Records.
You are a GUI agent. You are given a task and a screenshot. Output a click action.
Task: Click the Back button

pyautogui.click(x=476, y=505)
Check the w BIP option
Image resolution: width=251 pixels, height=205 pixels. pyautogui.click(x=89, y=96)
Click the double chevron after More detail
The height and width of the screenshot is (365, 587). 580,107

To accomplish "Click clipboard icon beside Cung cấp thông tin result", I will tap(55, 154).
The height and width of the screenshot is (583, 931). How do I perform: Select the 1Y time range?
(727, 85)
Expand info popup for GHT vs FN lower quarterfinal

--

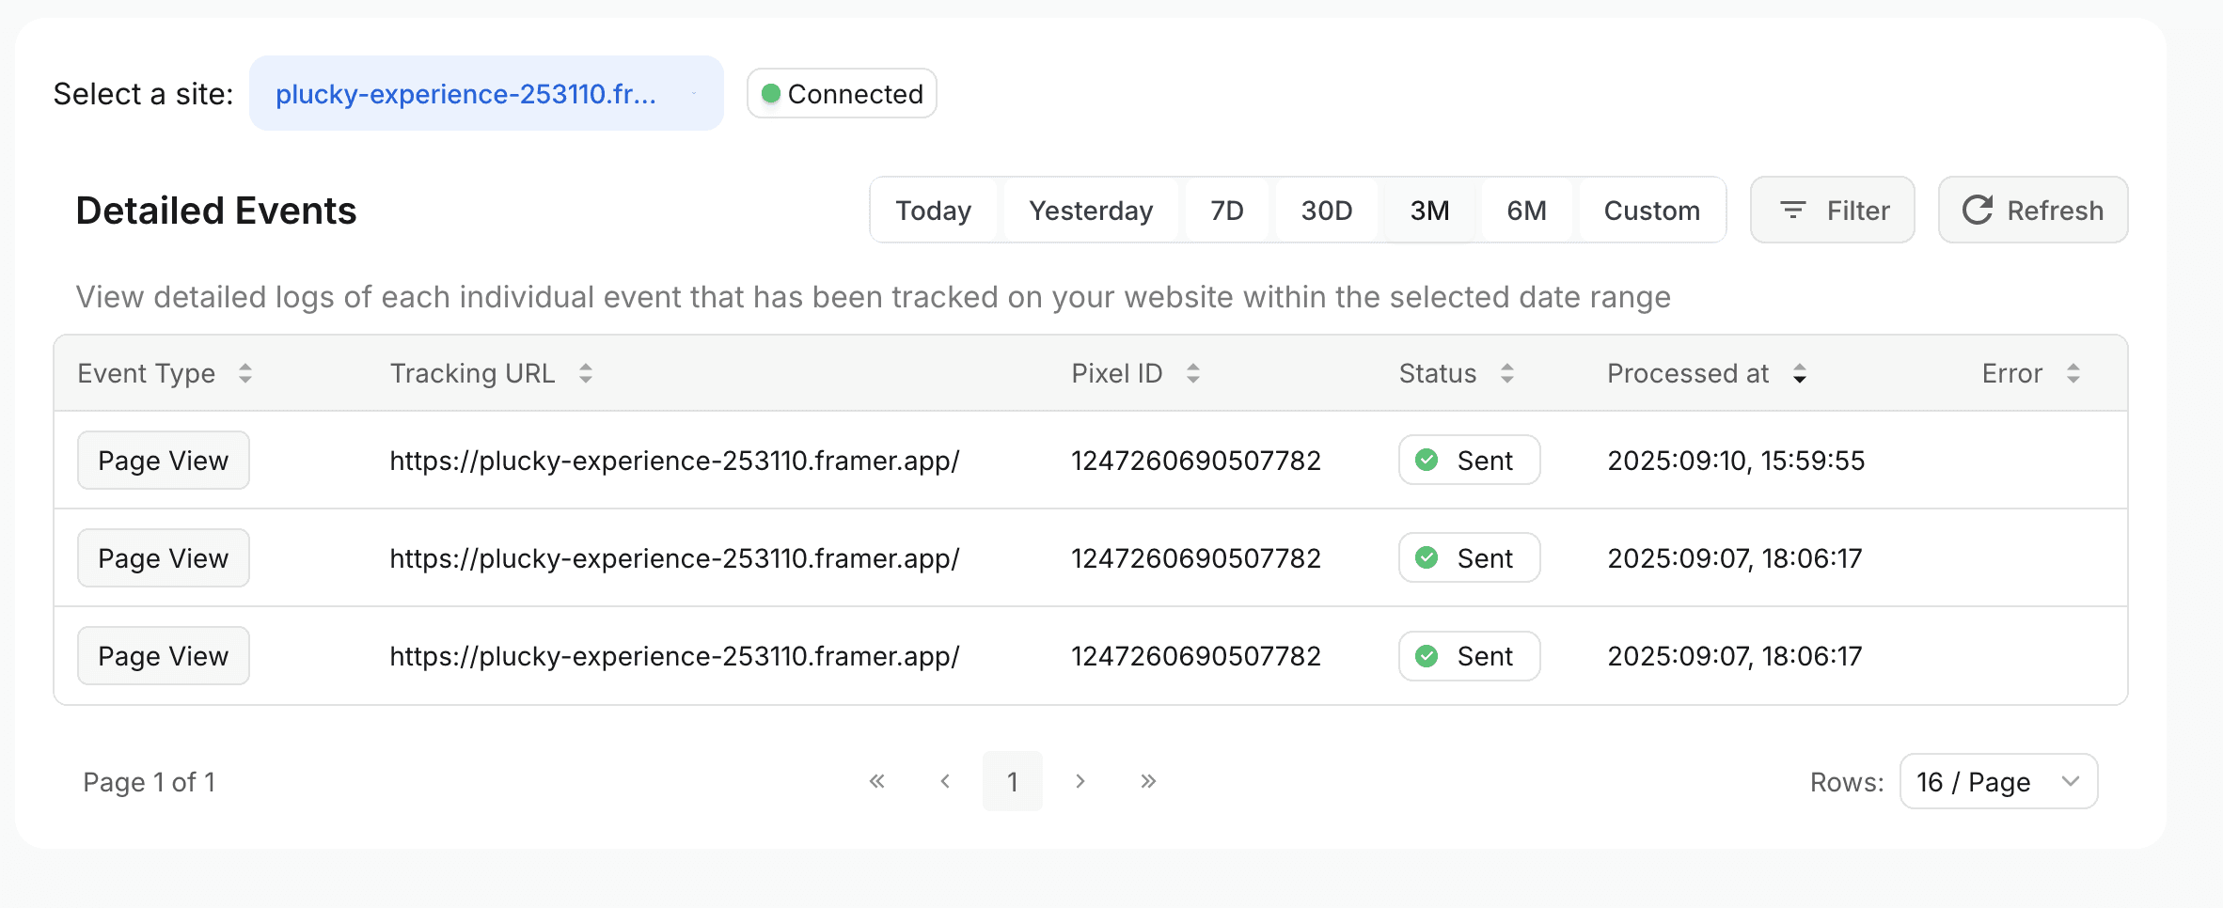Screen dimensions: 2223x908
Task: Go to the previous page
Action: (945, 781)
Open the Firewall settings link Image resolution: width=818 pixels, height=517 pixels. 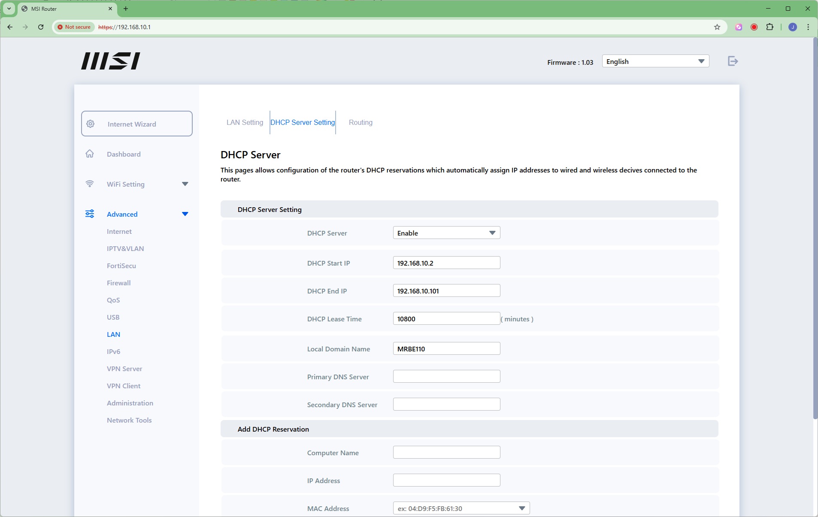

What is expected.
Give back exactly the lines of the listing above that run from the line with "The height and width of the screenshot is (583, 931)." to the line with "Expand info popup", inclusive.

Result.
The height and width of the screenshot is (583, 931). How do I perform: Select the 1Y time range?
(727, 85)
Expand info popup for GHT vs FN lower quarterfinal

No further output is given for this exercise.